Ih tapi kan aku nggak maksud kayak gitu

Kamu nggak bermaksud kayak gitu bukan berarti lukanya ilang, sayang 🙂 Coba nih tanganmu tak silet terus aku bilang “Aduh aku nggak bermaksud nyilet tanganmu.” Apakah lukanya ketutup? Oh, tentu tidak. Makanya mind your words. Karena kita nggak bisa unheard apa yang udah masuk otak. Begitu pun orang lain.

Buat yang ngomong, “Yaudah sih nggak usah dipikirin,” “Mikirin banget sama omongan orang”. Cuy, it’s easier said than done.
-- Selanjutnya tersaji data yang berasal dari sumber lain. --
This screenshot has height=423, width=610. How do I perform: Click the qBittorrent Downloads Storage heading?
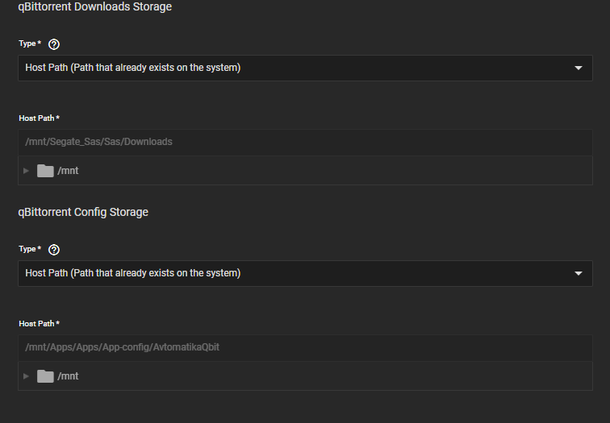[94, 7]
Buat kamu gampang nggak mikirin, buat orang lain belum tentu. Buat kamu sekarang gampang buat bodo amat, buat kamu besok belum tentu. Baca prolog aku deh, and see what I’ve become 🙂

Sekali lagi, mind your words. Your words matter.

Live in THIS Moment

Salah satu motivational quote yang sering aku (dan mungkin orang lain) misinterpret adalah:

Hidup itu fokus ke depan, bukan ke belakang.

Misinterpret gimana nih maksudnya? Masa hidup fokus ke belakang?

Dalam kasusku, bukan salah quote-nya. Tapi interpretasiku yang over. Jadi mungkin istilah yang lebih pas over-interpreting, instead of misinterpreting.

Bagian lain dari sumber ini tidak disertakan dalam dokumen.